É sobre o cabelo dos buracos negros e o chamado “paradoxo da informação” que se centra o último artigo científico em que Hawking trabalhou. Tentou perceber se a informação de um objecto engolido por um buraco negro pode ser preservada. Diga-se ainda que entre os contributos científicos do físico britânico está a chamada “radiação de Hawking”, que contraria a ideia de que os buracos negros se limitam somente a engolir tudo, incluindo a luz. Engolem de facto tudo e, uma vez lá caída, nem a luz consegue escapar, mas também emitem um tipo de radiação, segundo a proposta de Hawking, e por isso vão-se evaporando até desaparecerem.

“Imaginemos que tenho uma cadeira e que sei tudo sobre essa cadeira. De repente, atiro-a para dentro de um buraco negro e espero que ele se evapore. O problema está na evaporação. É uma evaporação que não dá informação nenhuma. Depois de o buraco negro se evaporar, parece – parece – que toda a informação da cadeira foi destruída”, começa por dizer ao PÚBLICO o físico Vítor Cardoso, do Centro de Astrofísica e Gravitação do Instituto Superior Técnico e especialista em buracos negros. “Como é que essa informação pode ser recuperada se o buraco negro desaparecer? “Este resultado de Hawking sugere que este cabelo macio cresce enquanto a cadeira ia caindo no buraco negro. Pode ser essa a informação sobre a cadeira que foi armazenada nesse cabelo macio”, explica ainda Vítor Cardoso.

E o que é esse cabelo macio? Se um objecto cair num buraco negro, é provável que a entropia (uma propriedade da medida da desordem interna de um objecto) dentro desse buraco negro se altere. E essa entropia provocada pelo objecto que caiu no buraco negro pode ficar registada em fotões (partículas de luz) que se encontram no chamado “horizonte de acontecimentos” – o ponto de não retorno, a fronteira a partir da qual a gravidade em redor de um buraco negro é tão forte que nem a luz se lhe pode escapar. Estes fotões são aquilo que Hawking e a equipa de físicos designou como “cabelo macio”, uma vez que retêm alguma informação a partir da entropia provocada pelos objectos que passaram o horizonte de acontecimentos de um buraco negro.

Como sempre na ciência, há questões que se mantêm por responder ou novas questões que surgem. “Se eu deitar alguma coisa dentro de um buraco negro, a informação fica toda registada no horizonte do buraco negro?”, atirou Malcolm Perry, professor de física teórica na Universidade de Cambridge e co-autor do artigo científico, em conversa com o jornal britânico The Guardian. “É isso que é necessário para resolver o paradoxo da informação. Se é apenas metade disso ou 99%, isso não é suficiente, não resolve o problema do paradoxo da informação”, acrescentou o físico. “Achamos que este é um bom passo, mas não é resposta completa”, notou ainda.

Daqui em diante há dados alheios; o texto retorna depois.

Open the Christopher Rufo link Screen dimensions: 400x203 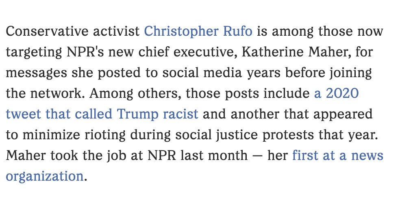pyautogui.click(x=198, y=32)
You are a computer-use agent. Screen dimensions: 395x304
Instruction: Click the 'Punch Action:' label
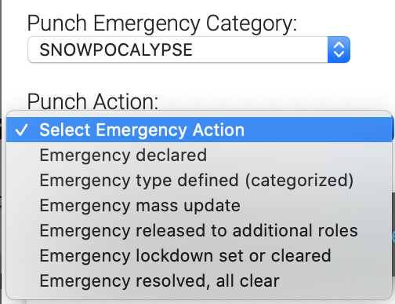point(92,101)
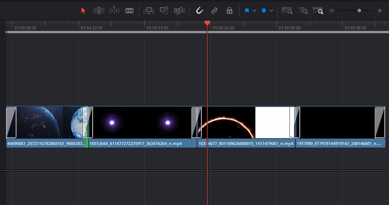Viewport: 389px width, 205px height.
Task: Choose the Dynamic Trim Mode tool
Action: tap(114, 11)
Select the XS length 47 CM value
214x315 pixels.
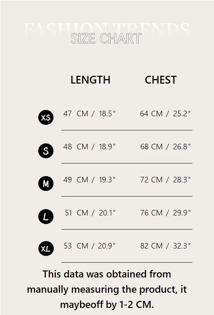coord(89,114)
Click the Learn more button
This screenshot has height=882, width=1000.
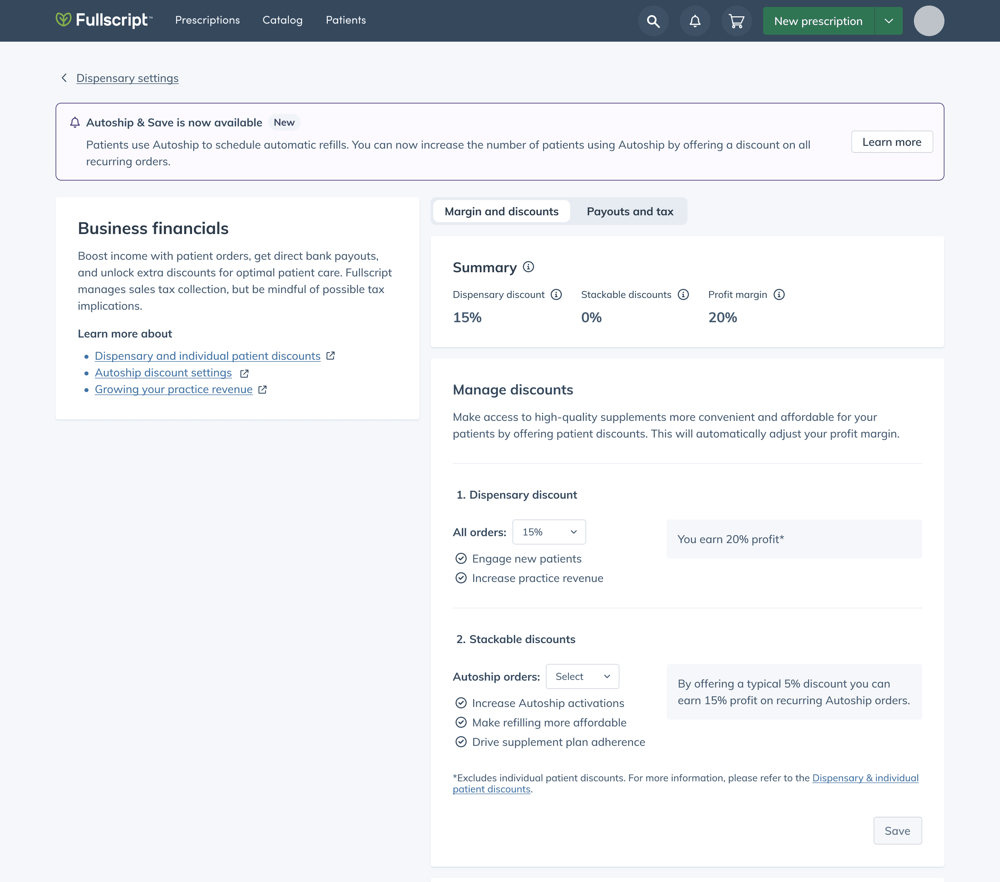pos(891,142)
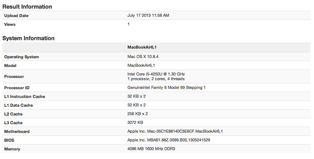
Task: Click the L1 Instruction Cache label
Action: coord(24,97)
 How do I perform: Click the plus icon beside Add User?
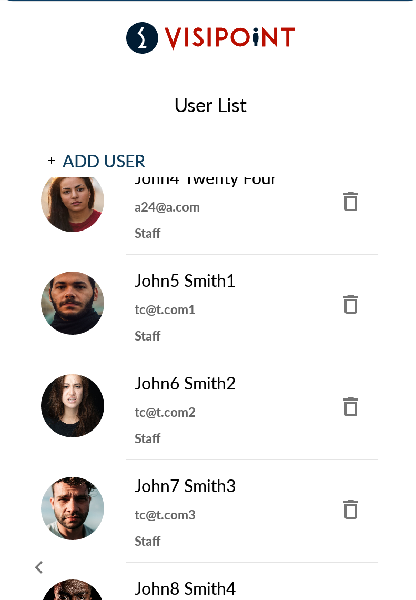pyautogui.click(x=52, y=161)
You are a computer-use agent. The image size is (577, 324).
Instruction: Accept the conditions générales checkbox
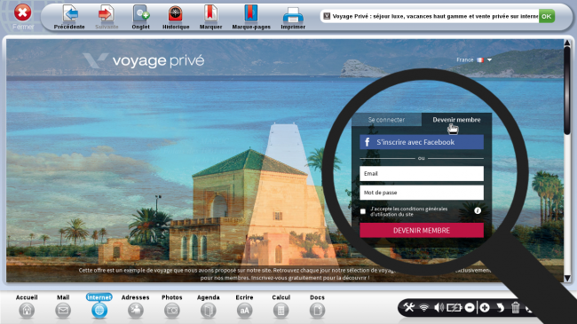click(363, 211)
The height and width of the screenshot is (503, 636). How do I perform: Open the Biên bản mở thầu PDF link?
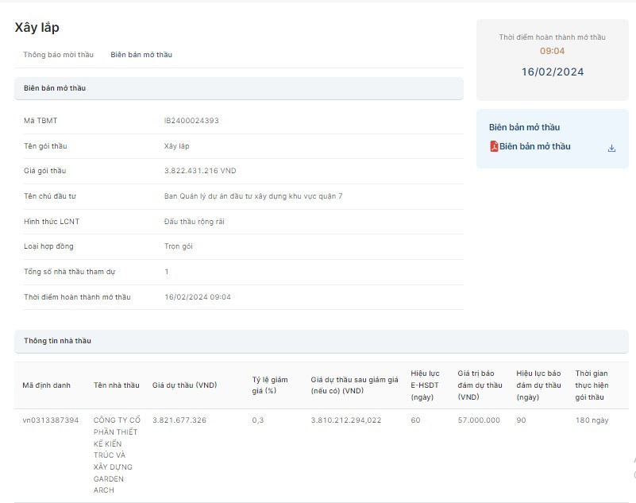tap(534, 146)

Malcolm Perry foi uma das últimas pessoas em contacto com Hawking. O professor universitário lembrou ao The Guardian que não tinha consciência do quão doente estava Hawking quando lhe ligou a contar sobre as últimas novidades na investigação. “Já era muito difícil para Stephen comunicar e eu estava em videochamada para lhe explicar até onde já tínhamos ido. Quando lhe expliquei, ele esboçou um sorriso enorme. Disse-lhe que tínhamos chegado a algum lado. Ele sabia o resultado final.”